Most of the partners are sensitive to eco-consciousness. Currently, more than 82% of the CEOs of supermarket chains agree and are aware of the environmental issues today. When we started to develop the business in 2016, we were ahead with our ideas, but nowadays it’s easier to convince partners.
We’ve had challenges all along. The scarcity of tech profiles in the market is one of them. These days, there’s a high demand for IT professionals. Every company or institution is trying to get the best people from this domain onboard as digitalization has become unavoidable. In particular, it’s a challenge for startup companies such as us to find good and affordable professionals.
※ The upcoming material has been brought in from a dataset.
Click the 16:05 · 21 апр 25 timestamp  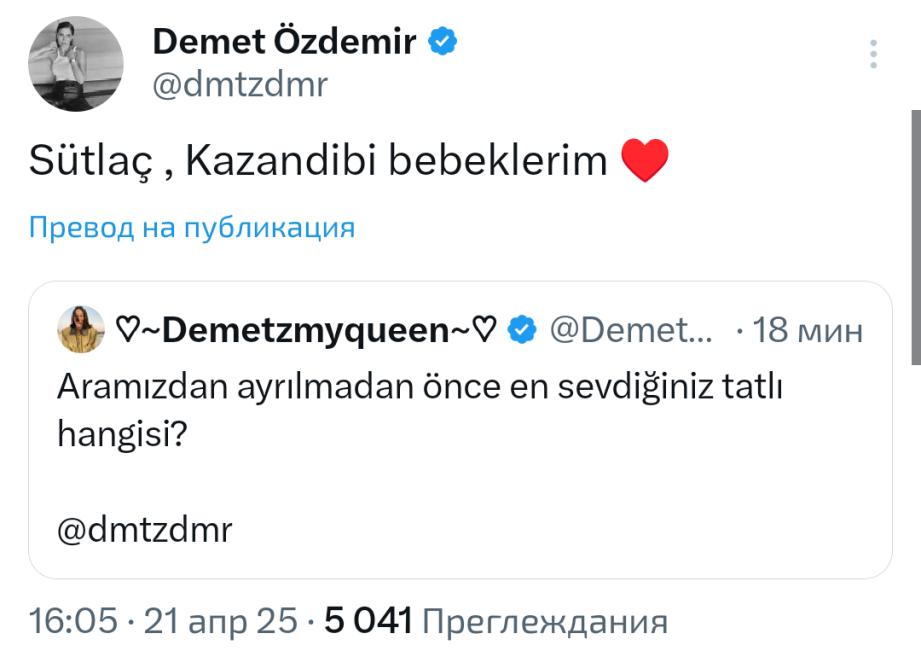tap(163, 621)

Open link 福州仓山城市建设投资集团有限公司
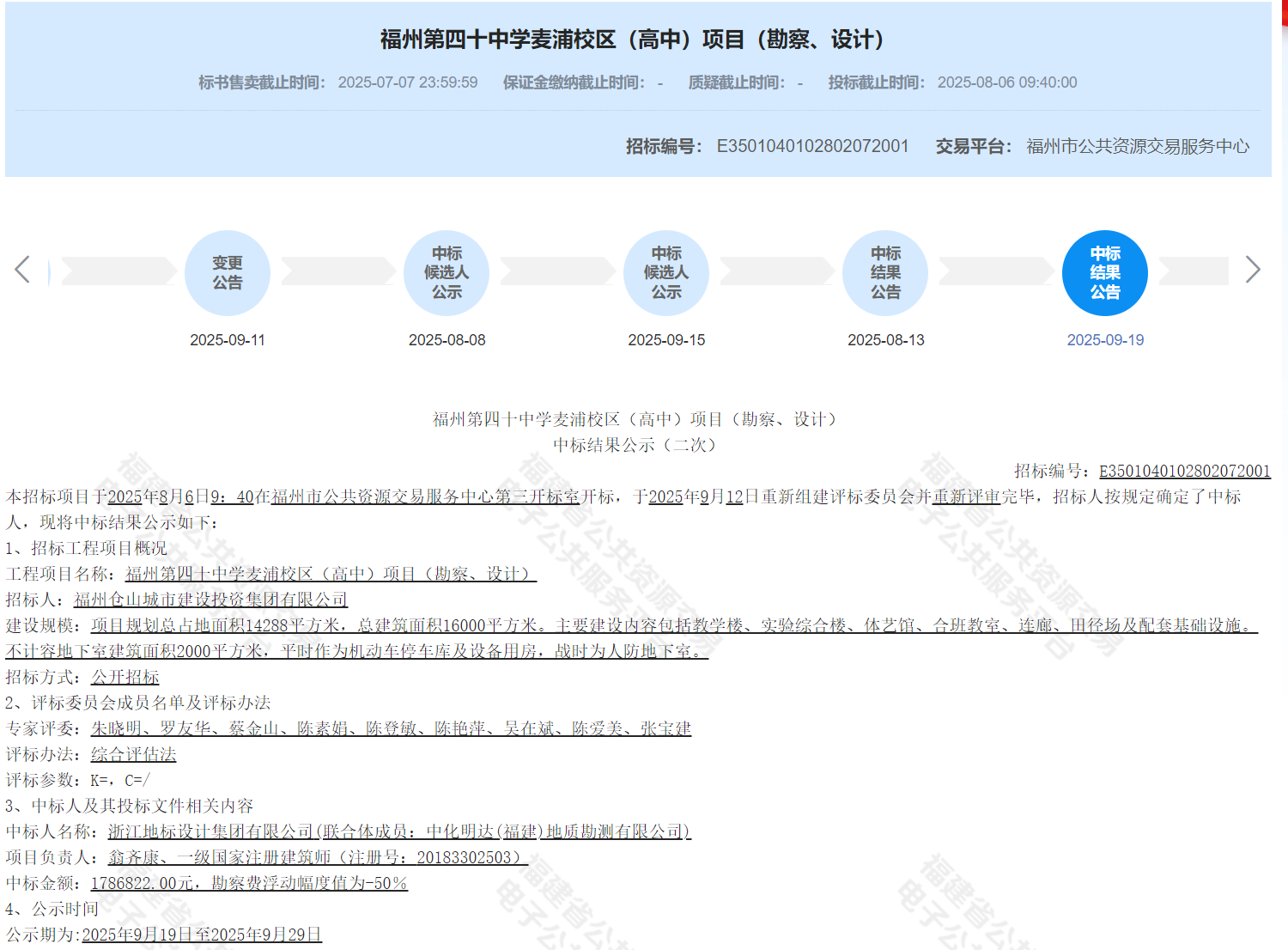(210, 599)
In Europe, we also face 27 different cultures, so we need to adapt to each of them, whereas in the US it’s a common culture, so it’s less difficult to develop there.
It consists basically of changing consumption behaviors in daily life
We also have some tips and tricks: for example, the freezer is your best friend. We have the tendency to overeat, so question your food intake. When you have leftovers, put them in a Tupperware and eat them the next day. If you’re unsure whether or not you’ll eat them straight away, then freeze them – but don’t forget to mark the day you’re freezing them.
The next step for F4A is the scale-up phase. We’re entering several countries but food waste is an international problem, so the mission is limitless. These are the big steps ahead!